Structural roles of guide RNAs in the nuclease activity of Cas9 endonuclease

Abstract

The type II CRISPR-associated protein Cas9 recognizes and cleaves target DNA with the help of two guide RNAs (gRNAs; tracrRNA and crRNA). However, the detailed mechanisms and kinetics of these gRNAs in the Cas9 nuclease activity are unclear. Here, we investigate the structural roles of gRNAs in the CRISPR-Cas9 system by single-molecule spectroscopy and reveal a new conformation of inactive Cas9 that is thermodynamically more preferable than active apo-Cas9. We find that tracrRNA prevents Cas9 from changing into the inactive form and leads to the Cas9:gRNA complex. For the Cas9:gRNA complex, we identify sub-conformations of the RNA-DNA heteroduplex during R-loop expansion. Our single-molecule study indicates that the kinetics of the sub-conformations is controlled by the complementarity between crRNA and target DNA. We conclude that both tracrRNA and crRNA regulate the conformations and kinetics of the Cas9 complex, which are crucial in the DNA cleavage activity of the CRISPR-Cas9 system.

Figure 1. Identification and quantification of inactive Cas9.

(a) Three different procedures of our partial pre-incubation experiment. (b,c) Quantification of DNA cleavage efficiencies under different pre-incubating conditions: mixing process (b) or temperature during pre-incubation (c; mean±s.e.m., n≥5). (d) CD spectra of Cas9 without tracrRNA at 25 °C (black) and 37 °C (green). Annealing was performed from 37 °C to 25 °C at a cooling rate of −1 °C min⁻¹ (red dotted line). (e) Kinetic curves of DNA cleavage in the absence (grey) or presence (yellow: Cas9-crRNA, blue: Cas9 alone) of 37 °C pre-incubation. DNA incubation and fluorescence measurement were conducted at 37 °C for all plots in (b,c,e). Error bars in e represent s.d.

Figure 2. Single-molecule FRET analysis for sub-conformation of Cas9:gRNA:DNA.

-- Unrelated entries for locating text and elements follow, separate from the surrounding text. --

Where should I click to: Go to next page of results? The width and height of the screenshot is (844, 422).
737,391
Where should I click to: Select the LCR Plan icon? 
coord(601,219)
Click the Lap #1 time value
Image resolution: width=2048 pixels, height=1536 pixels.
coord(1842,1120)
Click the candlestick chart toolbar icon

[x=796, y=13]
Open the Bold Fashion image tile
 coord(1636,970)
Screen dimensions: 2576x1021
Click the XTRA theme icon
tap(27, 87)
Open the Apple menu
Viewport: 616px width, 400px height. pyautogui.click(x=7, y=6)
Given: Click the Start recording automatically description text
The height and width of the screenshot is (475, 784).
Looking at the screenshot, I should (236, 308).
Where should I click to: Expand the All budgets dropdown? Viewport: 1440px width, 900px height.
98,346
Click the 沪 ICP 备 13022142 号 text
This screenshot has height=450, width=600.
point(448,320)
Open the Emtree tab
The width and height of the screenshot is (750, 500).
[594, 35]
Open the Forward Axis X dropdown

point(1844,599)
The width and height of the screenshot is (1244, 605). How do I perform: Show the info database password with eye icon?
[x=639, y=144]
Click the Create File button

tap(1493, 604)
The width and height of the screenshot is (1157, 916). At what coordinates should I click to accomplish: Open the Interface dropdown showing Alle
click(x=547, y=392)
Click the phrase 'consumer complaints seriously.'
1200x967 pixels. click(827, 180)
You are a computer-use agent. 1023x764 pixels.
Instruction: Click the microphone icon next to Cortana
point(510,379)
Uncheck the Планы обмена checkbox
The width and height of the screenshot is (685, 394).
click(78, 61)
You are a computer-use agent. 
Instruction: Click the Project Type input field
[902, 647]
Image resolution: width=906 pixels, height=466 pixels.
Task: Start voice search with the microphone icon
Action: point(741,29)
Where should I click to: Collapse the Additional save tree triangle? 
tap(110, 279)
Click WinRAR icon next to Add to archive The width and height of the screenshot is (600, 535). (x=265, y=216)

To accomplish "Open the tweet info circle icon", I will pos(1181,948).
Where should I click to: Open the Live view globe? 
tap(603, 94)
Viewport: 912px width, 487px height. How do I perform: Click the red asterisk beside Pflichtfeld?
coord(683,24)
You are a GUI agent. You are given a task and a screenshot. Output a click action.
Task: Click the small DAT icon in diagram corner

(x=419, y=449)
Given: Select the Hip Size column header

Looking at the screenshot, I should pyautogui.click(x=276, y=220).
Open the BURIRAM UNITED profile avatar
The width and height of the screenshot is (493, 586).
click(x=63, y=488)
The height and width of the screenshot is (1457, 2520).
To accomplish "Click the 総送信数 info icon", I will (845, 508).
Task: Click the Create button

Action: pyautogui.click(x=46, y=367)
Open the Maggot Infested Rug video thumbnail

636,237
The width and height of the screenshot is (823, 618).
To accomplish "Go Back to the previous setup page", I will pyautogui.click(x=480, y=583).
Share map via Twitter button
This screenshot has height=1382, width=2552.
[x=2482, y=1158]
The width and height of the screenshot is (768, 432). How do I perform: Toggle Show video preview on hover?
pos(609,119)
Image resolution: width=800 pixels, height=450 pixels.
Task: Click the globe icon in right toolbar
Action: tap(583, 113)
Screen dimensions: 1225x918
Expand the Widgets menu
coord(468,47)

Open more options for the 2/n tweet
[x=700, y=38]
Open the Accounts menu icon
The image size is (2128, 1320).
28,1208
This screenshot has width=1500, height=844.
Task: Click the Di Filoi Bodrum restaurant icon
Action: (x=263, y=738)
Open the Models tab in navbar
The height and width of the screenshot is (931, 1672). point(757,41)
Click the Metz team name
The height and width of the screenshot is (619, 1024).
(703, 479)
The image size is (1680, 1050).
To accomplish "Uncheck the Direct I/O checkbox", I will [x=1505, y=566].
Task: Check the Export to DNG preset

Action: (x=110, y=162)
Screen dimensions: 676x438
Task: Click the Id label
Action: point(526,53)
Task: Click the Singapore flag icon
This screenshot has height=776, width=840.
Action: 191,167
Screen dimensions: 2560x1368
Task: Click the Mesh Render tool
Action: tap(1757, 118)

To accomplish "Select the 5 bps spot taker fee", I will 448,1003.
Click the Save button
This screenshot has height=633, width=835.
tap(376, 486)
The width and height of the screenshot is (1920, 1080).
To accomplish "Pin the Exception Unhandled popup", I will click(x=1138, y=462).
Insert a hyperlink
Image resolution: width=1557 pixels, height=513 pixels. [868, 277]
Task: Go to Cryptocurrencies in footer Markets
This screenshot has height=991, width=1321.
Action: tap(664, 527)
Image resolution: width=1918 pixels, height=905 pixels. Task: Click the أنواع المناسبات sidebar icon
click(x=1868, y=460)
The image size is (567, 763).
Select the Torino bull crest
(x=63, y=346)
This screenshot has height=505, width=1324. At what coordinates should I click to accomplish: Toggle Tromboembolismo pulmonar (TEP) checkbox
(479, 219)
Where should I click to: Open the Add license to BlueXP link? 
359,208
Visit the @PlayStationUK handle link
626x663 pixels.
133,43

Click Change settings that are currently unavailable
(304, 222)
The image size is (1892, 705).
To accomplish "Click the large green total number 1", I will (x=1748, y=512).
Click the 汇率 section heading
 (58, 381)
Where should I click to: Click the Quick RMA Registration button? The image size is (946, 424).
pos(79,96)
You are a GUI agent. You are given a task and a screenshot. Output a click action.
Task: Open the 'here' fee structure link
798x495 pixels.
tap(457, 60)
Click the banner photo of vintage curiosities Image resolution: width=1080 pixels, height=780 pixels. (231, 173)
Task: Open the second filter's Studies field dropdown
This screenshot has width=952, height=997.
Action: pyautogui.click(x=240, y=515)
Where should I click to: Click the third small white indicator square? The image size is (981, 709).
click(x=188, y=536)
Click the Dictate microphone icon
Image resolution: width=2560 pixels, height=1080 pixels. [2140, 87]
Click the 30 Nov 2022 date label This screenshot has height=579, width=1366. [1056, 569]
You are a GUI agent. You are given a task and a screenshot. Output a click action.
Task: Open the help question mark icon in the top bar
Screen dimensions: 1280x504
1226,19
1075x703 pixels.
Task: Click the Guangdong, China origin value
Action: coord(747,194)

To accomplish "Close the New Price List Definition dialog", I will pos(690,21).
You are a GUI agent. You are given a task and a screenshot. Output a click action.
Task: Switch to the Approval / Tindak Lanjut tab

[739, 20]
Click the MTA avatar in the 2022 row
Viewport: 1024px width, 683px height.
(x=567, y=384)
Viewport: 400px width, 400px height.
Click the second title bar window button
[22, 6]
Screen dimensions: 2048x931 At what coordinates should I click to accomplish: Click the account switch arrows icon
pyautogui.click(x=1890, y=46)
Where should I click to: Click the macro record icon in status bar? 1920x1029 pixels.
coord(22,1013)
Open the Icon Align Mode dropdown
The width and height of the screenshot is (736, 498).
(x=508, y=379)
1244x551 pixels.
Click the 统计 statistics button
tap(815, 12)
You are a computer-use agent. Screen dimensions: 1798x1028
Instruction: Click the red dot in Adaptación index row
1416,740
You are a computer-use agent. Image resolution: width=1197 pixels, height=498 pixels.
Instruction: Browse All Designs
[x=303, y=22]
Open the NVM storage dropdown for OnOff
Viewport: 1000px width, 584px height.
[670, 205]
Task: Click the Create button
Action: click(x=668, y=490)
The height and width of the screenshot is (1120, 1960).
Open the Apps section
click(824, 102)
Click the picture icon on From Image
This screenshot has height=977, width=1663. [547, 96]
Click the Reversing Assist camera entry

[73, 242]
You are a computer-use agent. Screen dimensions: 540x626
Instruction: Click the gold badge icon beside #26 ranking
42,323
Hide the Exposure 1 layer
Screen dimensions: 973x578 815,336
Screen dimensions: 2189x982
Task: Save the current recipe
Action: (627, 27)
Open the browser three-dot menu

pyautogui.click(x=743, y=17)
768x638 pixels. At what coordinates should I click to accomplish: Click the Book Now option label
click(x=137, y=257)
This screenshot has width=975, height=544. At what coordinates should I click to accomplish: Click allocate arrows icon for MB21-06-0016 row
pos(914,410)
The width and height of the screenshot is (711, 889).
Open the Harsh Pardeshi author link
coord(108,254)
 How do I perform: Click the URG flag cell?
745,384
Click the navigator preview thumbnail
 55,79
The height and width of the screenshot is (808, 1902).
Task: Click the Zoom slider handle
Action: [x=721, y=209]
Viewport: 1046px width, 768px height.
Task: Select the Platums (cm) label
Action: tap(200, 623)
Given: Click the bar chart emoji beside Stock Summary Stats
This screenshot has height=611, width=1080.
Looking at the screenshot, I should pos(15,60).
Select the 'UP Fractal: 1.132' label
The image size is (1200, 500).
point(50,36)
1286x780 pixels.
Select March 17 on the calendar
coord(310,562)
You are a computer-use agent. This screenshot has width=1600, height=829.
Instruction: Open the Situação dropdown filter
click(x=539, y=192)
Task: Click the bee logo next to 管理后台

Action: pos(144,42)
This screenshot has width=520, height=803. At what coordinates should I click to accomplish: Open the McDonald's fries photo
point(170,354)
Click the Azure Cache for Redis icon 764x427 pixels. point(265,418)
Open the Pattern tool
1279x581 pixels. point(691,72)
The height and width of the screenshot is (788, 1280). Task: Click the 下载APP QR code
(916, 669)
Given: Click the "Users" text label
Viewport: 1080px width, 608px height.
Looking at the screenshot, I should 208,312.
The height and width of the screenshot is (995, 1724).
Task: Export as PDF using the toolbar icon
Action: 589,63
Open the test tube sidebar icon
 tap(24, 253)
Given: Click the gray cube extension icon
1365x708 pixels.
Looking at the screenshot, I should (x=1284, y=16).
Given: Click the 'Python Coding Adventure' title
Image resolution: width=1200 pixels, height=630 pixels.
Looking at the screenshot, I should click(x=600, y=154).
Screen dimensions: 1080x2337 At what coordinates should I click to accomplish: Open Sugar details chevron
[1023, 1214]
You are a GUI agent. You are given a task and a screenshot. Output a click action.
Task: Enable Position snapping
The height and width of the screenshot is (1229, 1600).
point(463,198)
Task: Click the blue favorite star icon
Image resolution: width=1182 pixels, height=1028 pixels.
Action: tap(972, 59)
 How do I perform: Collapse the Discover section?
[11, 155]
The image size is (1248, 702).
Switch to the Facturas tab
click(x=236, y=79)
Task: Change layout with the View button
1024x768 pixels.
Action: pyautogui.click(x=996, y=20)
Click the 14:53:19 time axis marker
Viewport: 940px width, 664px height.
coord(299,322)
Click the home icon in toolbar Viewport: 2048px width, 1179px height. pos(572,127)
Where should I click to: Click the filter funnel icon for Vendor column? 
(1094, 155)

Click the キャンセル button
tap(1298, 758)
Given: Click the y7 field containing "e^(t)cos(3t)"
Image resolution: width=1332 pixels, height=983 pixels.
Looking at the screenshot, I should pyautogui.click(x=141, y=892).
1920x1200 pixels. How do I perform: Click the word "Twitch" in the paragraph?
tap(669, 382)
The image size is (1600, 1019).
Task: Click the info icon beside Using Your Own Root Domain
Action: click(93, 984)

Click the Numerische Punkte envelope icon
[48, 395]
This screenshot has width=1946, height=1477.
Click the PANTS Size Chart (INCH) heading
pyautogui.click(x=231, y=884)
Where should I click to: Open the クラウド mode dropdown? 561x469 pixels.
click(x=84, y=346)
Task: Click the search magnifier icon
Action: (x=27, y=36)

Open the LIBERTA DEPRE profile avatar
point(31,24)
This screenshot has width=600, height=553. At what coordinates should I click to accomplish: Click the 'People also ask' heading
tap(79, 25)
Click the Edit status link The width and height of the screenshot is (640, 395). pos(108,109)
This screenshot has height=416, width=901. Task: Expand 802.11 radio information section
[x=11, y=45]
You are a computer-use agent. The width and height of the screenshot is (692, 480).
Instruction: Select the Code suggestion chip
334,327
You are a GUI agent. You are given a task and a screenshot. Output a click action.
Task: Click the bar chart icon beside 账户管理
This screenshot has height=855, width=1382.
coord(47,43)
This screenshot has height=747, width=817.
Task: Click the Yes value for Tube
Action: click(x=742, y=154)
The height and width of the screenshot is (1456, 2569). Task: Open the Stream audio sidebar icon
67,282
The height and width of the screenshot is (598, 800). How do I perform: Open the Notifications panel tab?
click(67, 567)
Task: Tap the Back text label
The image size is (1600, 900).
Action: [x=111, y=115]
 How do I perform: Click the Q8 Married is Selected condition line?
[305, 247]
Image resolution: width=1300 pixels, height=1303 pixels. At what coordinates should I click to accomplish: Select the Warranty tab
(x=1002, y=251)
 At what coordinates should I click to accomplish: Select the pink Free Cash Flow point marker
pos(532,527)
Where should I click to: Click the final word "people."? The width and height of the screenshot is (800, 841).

(a) Scheme for smFRET experiment. Cas9 with gRNAs that consist of Cy5 (acceptor)-labelled crRNA, tracrRNA, binds to Cy3 (donor)-labelled dsDNA. In the FRET measurement, a relatively low concentration of gRNAs (30 nM) compared with cleavage experiments was used to reduce the background fluorescence of Cy5-labelled crRNA. (b) A histogram of the FRET upon binding (we selected the molecules emitting Cy5 signal) to wild-type target DNA exhibits two peaks centred at 0.27 and 0.83, with Gaussian fits (black line). (c) A representative time trajectory representing the short-lived open conformation and zipped conformation exhibits two FRET states. The duration of each conformation is measured as the dwell time (Δt). The trajectory was imaged right after the injection of Cas9:gRNA into a single-molecule chamber with an integration time of 0.03 s. The points of binding and photo-bleaching were indicated by the black arrows. (d) Histograms of FRET upon binding with each PAM-distal mutant exhibit different conformational distribution (with Gaussian fits, black line). The ‘mis-crRNA' represents the sequence containing mismatched bases between target and crRNA in PAM-distal region (from +15 to +20) and the ‘bubble DNA' represents the sequence containing mismatched bases between nontarget and target strand in PAM-distal region (from +15 to +20). In b and d, diagrammatic representations are used for PAM (yellow), protospacer (black), crRNA (blue) and the approximate location of mismatched bases on target DNA (red cross).

Figure 3. Effects of crRNA complementarity on R-loop conformations.

(a) A histogram of the FRET upon binding (we selected the molecules emitting Cy5 signal) to wild-type target DNA with 17-nt crRNA exhibits two peaks centred at 0.29 and 0.76, with Gaussian fits (black line). 17-nt crRNA is illustrated by pink line. (b) Comparison with each average dwell time of E_high and E_low from 20-nt or 17-nt crRNA (from dwell time distributions in Supplementary Figs 5 and 6; mean±s.e.m., n≥3).

Figure 4. Cas9 cleavage activity with various mutated target DNA.

(a) The relative target binding (grey bars) versus the fraction of cleaved product (red bars) for DNA sequences containing various positions of mismatched bases. (mean±s.e.m., n≥5). (b) Histograms of FRET upon binding with each mismatched mutant with Gaussian fits (black line). The ratio of high-FRET states to all DNA-bound states calculated from the FRET histograms (white bars) versus the DNA cleavage efficiency (red bars) for different DNA sequences containing various positions of mismatched bases. The base positions are labelled by numbering from the 5′ end of PAM as shown on top panel.

Figure 5. Scheme of the conformational roles of both tracrRNA and crRNA during Cas9 nuclease activity.

Model for the conformational regulation of gRNAs during target DNA binding and cleavage process by Cas9:gRNA complex.